Angelique's in-laws, the Chambers, are emotionally crippled by an affluent life coated with half-truths and duplicity.

"To the world, they were the envied perfect couple, but in private, they merely tolerated each other, a fact not lost on their only child, Clifton, whose rebellion over conformity, thumbs his nose at his parents' notion of success and happiness."

relationships of convenience

This is a play that tosses love unto a garbage dump and replaces it with relationships of convenience. In a peculiar way, the dysfunctional and annoying Dahlia who surrenders whatever pride is left chasing after a "bad buoy," is still a sympathetic figure. She is candid, even uncouth, but in a very real and down-to-earth way. That much cannot be said of the rest of Somerset Grove's chorus line. But Carmen, still young in a world shaped by the new zeitgeist of girl power, may just break the mould that has emotionally destroyed the main women in her life.

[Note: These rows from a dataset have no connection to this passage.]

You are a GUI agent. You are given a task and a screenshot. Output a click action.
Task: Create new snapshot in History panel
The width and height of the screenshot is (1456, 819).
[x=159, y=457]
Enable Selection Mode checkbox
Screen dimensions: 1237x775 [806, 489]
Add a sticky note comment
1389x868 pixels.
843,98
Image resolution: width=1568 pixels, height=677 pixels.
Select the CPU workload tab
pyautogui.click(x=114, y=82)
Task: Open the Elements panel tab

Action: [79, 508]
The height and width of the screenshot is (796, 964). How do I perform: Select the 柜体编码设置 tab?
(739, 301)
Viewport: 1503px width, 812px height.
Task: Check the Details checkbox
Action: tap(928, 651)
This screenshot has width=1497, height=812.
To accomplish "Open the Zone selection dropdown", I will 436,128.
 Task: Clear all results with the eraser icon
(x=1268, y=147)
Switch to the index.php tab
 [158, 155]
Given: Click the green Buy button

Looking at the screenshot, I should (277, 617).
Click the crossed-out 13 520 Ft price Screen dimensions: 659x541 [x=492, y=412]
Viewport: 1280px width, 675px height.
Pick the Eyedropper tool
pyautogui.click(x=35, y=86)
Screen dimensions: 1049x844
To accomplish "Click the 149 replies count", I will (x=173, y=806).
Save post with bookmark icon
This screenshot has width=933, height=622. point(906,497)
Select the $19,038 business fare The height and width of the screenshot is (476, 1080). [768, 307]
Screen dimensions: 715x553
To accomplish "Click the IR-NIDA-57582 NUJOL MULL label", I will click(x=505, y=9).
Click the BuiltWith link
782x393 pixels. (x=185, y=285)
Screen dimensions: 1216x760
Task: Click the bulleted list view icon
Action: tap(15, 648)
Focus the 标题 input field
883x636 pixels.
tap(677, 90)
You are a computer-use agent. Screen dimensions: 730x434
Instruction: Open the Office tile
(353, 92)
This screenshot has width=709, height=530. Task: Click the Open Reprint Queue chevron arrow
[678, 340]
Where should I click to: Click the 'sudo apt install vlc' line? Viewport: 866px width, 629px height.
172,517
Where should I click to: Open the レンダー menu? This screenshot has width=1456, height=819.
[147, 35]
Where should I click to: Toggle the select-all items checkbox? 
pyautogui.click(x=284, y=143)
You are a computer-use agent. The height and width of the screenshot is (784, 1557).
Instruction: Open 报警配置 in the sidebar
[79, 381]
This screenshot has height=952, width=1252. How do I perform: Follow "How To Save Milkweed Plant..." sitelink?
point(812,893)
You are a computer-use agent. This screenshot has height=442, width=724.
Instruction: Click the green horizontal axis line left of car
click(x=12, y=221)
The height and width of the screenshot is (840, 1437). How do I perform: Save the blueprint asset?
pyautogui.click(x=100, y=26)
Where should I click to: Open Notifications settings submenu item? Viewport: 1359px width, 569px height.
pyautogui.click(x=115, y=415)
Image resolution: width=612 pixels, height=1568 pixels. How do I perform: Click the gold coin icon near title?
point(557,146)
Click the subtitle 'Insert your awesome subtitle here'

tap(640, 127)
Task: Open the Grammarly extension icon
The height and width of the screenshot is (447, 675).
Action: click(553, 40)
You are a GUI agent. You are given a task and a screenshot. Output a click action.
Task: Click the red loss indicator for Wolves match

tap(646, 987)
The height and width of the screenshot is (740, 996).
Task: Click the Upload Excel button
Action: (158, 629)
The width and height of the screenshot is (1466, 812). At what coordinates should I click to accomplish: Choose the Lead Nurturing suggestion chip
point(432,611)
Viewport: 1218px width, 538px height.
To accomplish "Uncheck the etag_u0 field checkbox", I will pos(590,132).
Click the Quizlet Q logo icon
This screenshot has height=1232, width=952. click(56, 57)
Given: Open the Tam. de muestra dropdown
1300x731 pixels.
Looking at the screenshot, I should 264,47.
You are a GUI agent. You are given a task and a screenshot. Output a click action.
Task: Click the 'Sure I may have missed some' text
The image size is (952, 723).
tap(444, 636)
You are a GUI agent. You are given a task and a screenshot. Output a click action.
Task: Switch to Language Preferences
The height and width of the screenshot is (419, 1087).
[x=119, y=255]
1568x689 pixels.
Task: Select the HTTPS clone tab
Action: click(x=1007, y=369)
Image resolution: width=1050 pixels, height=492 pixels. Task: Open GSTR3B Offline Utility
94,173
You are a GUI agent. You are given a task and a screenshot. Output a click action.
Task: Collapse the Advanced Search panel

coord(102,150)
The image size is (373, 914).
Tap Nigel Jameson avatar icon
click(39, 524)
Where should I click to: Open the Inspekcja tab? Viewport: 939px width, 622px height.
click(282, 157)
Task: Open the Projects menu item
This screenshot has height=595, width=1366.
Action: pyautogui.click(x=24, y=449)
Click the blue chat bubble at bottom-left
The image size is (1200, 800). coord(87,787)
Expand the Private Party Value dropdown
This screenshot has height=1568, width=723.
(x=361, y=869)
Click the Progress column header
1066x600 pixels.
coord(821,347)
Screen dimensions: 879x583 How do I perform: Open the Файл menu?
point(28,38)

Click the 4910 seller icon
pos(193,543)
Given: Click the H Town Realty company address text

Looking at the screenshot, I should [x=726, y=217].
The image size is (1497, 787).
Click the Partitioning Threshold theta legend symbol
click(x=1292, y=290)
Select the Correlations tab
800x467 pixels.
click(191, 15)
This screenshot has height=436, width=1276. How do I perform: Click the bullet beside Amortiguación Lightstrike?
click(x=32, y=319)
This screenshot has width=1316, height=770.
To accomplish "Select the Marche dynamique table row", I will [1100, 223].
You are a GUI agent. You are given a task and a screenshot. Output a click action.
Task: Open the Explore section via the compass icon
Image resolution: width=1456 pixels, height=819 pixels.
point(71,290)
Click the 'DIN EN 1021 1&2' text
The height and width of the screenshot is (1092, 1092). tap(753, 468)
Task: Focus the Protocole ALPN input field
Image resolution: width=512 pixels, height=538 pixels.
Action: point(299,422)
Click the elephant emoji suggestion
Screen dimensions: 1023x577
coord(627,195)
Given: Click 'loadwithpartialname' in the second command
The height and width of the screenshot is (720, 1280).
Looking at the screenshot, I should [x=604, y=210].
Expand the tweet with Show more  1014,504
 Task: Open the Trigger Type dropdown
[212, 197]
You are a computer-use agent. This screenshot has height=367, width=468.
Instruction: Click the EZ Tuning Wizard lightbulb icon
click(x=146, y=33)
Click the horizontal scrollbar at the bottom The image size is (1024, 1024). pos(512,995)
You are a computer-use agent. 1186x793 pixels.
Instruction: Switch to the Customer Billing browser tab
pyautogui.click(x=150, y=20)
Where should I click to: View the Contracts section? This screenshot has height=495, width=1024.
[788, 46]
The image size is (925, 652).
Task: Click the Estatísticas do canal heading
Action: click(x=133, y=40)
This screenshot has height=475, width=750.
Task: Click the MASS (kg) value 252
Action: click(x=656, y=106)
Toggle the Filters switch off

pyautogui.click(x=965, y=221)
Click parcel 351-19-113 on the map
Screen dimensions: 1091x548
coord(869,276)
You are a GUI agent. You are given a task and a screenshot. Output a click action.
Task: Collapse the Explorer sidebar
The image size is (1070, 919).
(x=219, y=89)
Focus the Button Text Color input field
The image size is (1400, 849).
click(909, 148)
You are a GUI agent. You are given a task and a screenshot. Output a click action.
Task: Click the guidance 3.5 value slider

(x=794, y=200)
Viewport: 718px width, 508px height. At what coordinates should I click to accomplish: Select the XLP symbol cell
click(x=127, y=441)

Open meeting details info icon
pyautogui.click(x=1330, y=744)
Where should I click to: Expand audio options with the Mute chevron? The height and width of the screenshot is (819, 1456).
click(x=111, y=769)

She could surmount barriers and emerge from the emotional ashes that surround her. But can she? And will Angelique's manipulative dance with men lead to unspeakable tragedy? Or will there ever be a sliver of human triumph in this wrenching tale?

Peart tugs away at the reader's emotions unremittingly. You can be an Angelique, a Ruby, a Clifton or a Dahlia, withering away slowly. What a frightening thought.

In the end, this literary serving will make you rethink the coveted doyenne-like lifestyle. Moreover, it will leave you second-guessing your own relationships, while taking a hard look at yourself.